Well, yes, it is a question of time. But time is not on Ms Arroyo's side. What we are looking at today is the twilight years of the Ferdinand Marcos regime in a much-abbreviated form. Marcos lasted several years in these circumstances even while being ravaged by lupus on the side. But he was Marcos, this is Gloria. While they may share the same scale of ambition and ruthlessness, they differ in one fundamental respect, which is that Marcos had the (overstaying) generals in his pocket. Ms Arroyo does not, and that's what's going to make her twilight years twilight weeks. But like Marcos during his twilight years, Ms Arroyo faces the same insoluble problem, which is: How do you continue ruling a country that doesn't like you?

Ms Arroyo's tack has been to talk about the economy to divert talk from politics. That was the same thing Marcos did, but Marcos had more credibility. Marcos at least could point to the 1970s when the economy was fairly stable. Ms Arroyo cannot point to any time in her term when the economy did well. Despite borrowing more than Fidel Ramos and Joseph Estrada combined, which have condemned us and our children and their children to a life of indebtedness, all she has to show for it is an economy about to tumble like Argentina.

Marcos did launch a massive livelihood program during his twilight years called KKK, named after Bonifacio's revolutionary group. It did recall its illustrious precedent in an ironic sense. A joke went around that three people borrowed money from the KKK to put up small businesses. The first one went into piggery and became bankrupt; a pestilence swept over his brood and he lost everything. The second went into planting coconut and he too became bankrupt, and what little he had left after paying for farm inputs Danding Cojuangco stole with his coconut levy. The third however became a millionaire, and he didn't have to spend much. He had a bust of Marcos made in his backyard and he charged different fees for different things: P10 for slapping the bust, P20 for pounding it with a fist, and P50 for pissing on it. He never lacked for a queue in front of his house.

Ms Arroyo launches a livelihood program, she will create many millionaires.

Like Marcos, Ms Arroyo's problem isn't just that she can't be trusted, it's that she can't be believed. Marcos lied about everything, from his medals to his lupus, Ms Arroyo has lied about everything from her plan to run for president to her plot to cheat for president. Marcos lied about everything from the state of his kidneys to the state of his nation, Ms Arroyo has lied about everything from the state of her soul to the state of her nation.

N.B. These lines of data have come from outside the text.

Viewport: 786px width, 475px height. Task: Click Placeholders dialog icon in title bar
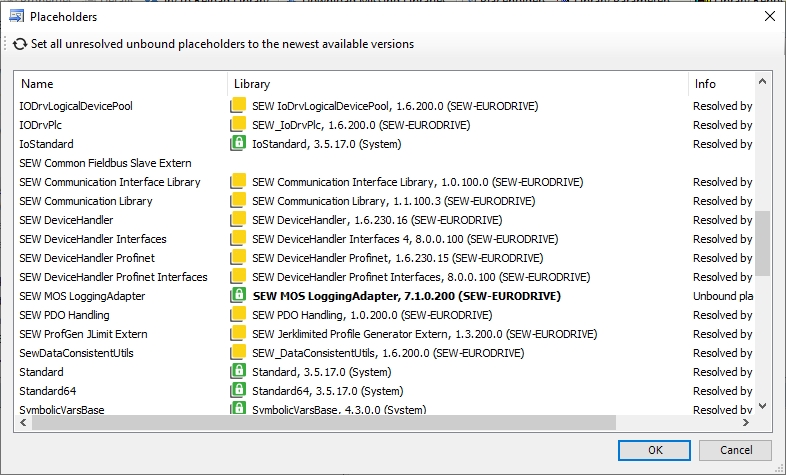tap(17, 16)
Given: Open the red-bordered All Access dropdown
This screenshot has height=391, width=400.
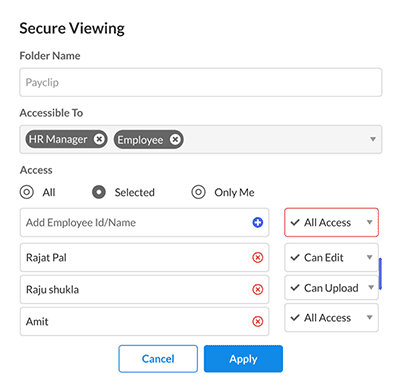Looking at the screenshot, I should 331,222.
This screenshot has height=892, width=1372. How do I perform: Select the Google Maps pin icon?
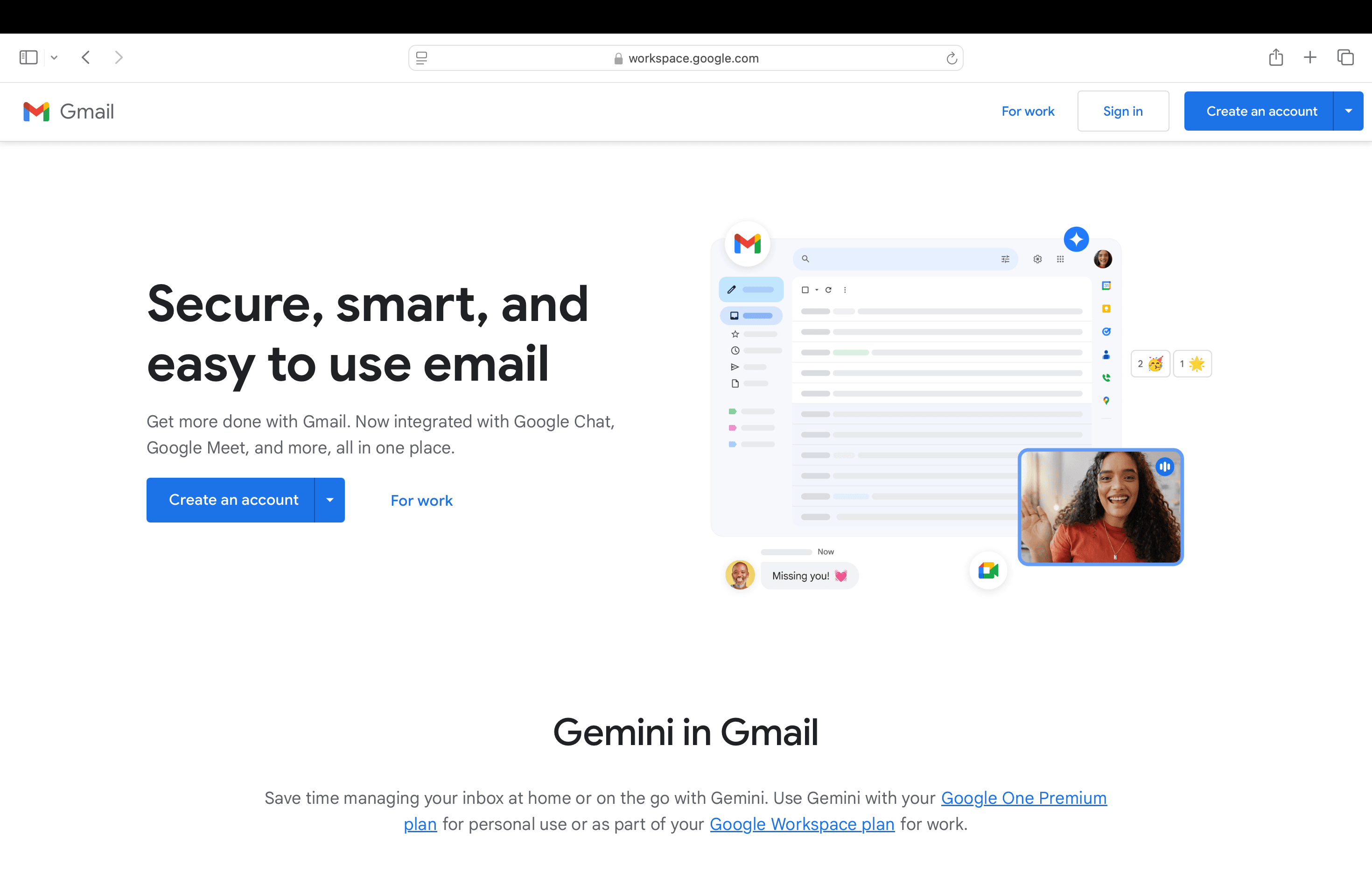click(x=1106, y=400)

Marcos himself tried a makeover, making his "smiling martial law" smile some more by presumably lifting it in 1981. No one believed him. And in any case, nothing changed, except the, well, not inconsiderable lifting of curfew (which, if I recall right, was at 1 a.m. then, a concept today's kids have trouble grasping), which was a direct boon to San Miguel-it allowed us to drink more beer up to the wee hours of morning.

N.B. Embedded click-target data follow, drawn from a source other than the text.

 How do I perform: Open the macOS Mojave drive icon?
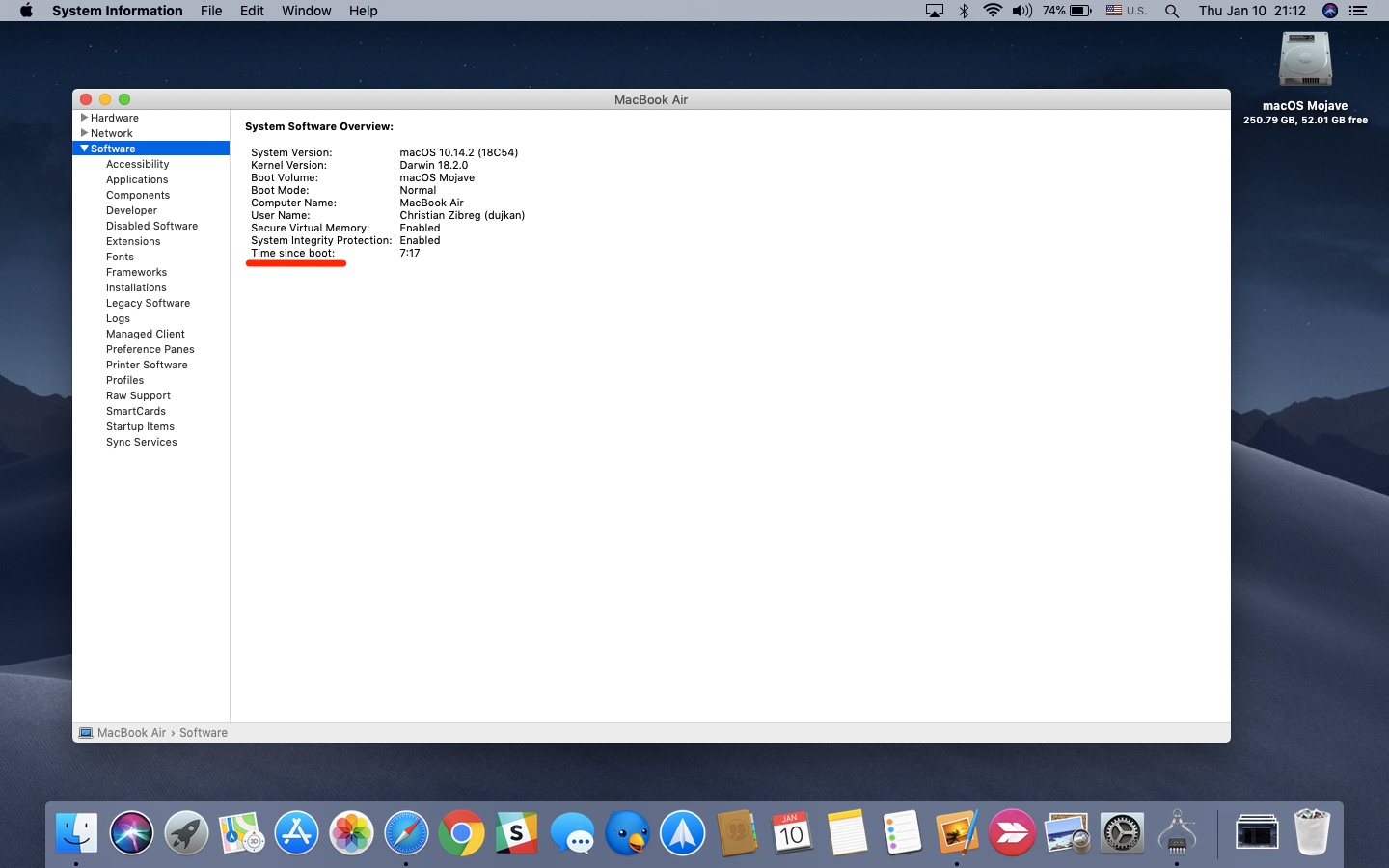tap(1305, 60)
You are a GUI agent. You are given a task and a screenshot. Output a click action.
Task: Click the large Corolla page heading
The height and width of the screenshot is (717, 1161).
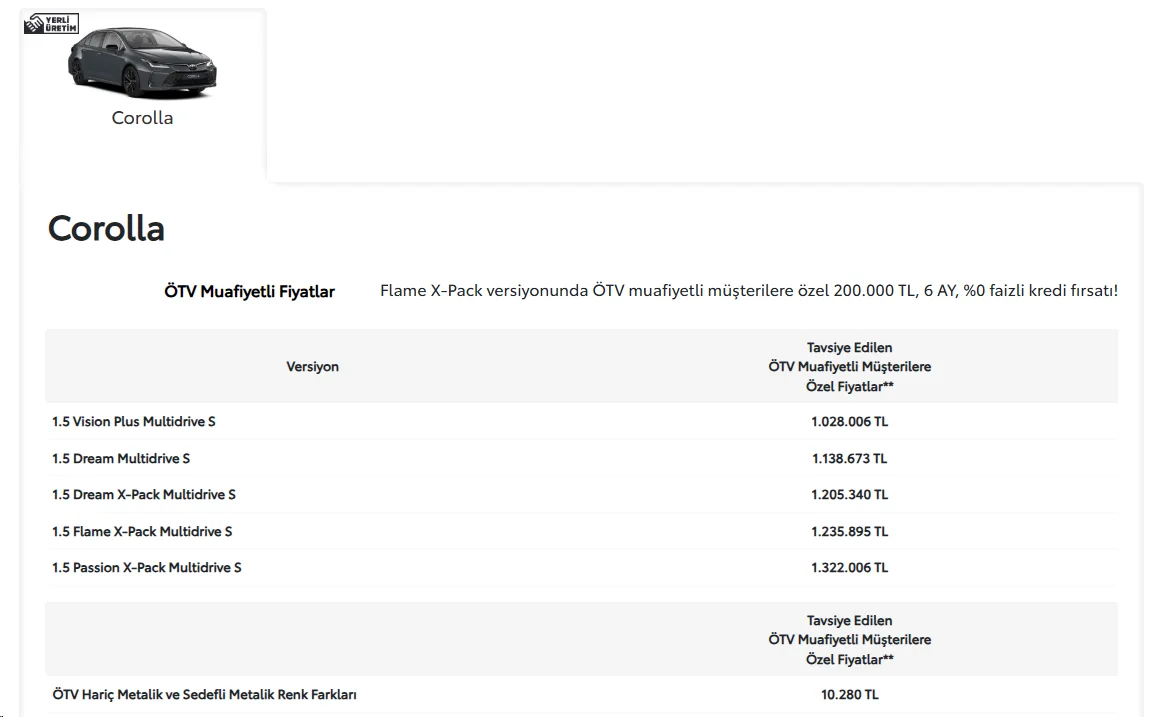tap(106, 228)
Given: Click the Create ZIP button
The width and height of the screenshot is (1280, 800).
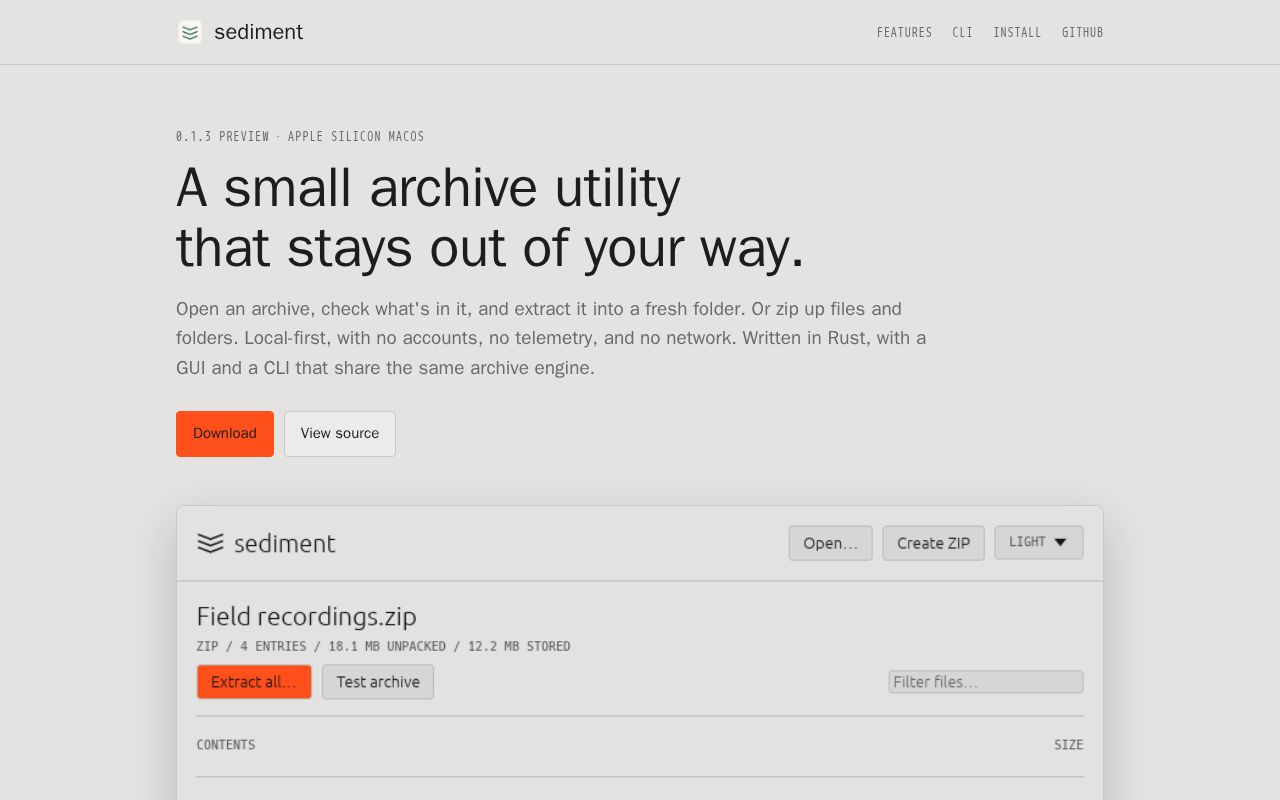Looking at the screenshot, I should [x=934, y=543].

Ms Arroyo has tried to put on a smiling face in lieu of a dour one. No one believes her, and nothing has changed, except, well, the not inconsiderable entertainment of watching the local version of Michael Jackson transform into a mask. Her problem isn't just that she isn't a good actress with a horrible script: Look at how she did with her apology and with that follow-up of sending her husband into exile, which got plastered with rotten tomatoes by the public. It's also that there is a really good actress around, who is Susan Roces. The contrast is, well, dramatic.

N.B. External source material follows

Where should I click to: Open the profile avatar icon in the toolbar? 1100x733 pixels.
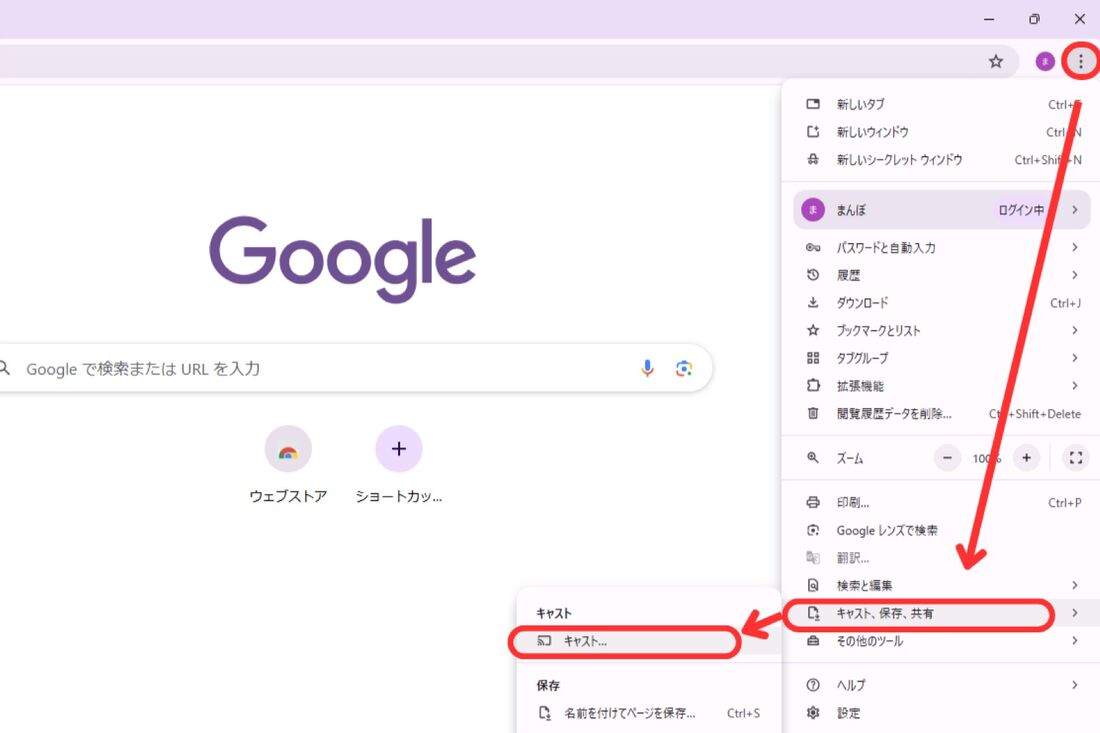click(x=1044, y=61)
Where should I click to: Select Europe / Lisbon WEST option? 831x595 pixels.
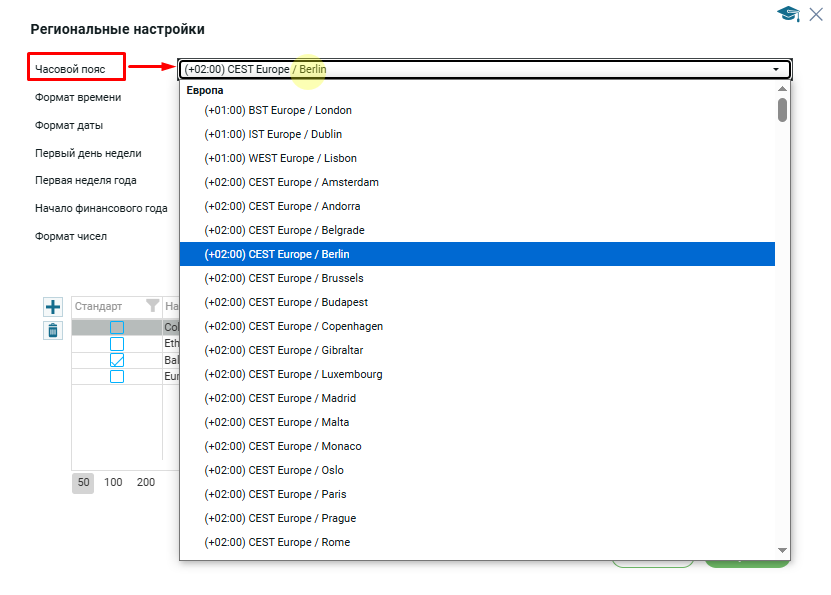coord(280,158)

But what's really making the clock tick, and tick faster each day, for Ms Arroyo is that like Marcos she is sitting on a seat that doesn't belong to her. What makes today a throwback to the twilight days of Marcos and not of Estrada's is the issue of legitimacy. It won't go away. Estrada at least could claim to have been voted into office, and by the biggest margin of all. Marcos couldn't (after martial law) and neither can Ms Arroyo. Marcos ruled by decree, Ms Arroyo rules by deceit. Marcos ruled by force, Ms Arroyo rules by farce.

By 1985, you knew Marcos' time was up. It was just a question of when the weight of his internal baggage would collapse in on him or when the horde massed at the gates would break them, or both. By now, 2005, you know Ms Arroyo's time is up. It's just a question of when the remaining Cabinet members and local officials will see the writing on the wall and heed it or when her opponents will start employing civil disobedience to force her out, or both.

Marcos did contemplate one last-ditch effort, which was to round up his enemies, just as he did at the beginning of martial law. And failing that he sent tanks to raze down the military mutineers. But he balked at the last minute when faced with a resolute populace and an angry world. Ms Arroyo's people at least have been making noises in that respect, Raul Gonzalez chief among them. I do hope he holds on to his position, he is the most effective secretary right now-for the other side. Will she balk as well when faced with a resolute populace and an angry world? Or will she go past even Marcos there?

Paul Laxalt did have one very good advice for Marcos at that point: Cut, and cut cleanly.

I've never thought that was an advice, I've always thought that was a threat.

1 comment:

Anonymous said...

Conrado de Quiros has always been anti-Arroyo. What worries me is that he begins his treatise on the wrong premise that, like him, a majority of Filipinos do not like Arroyo as president or that she cheated in the last elections. All those popularity surveys were conducted only in metro manila. And as everybody already knows, Manila is not the Philippines.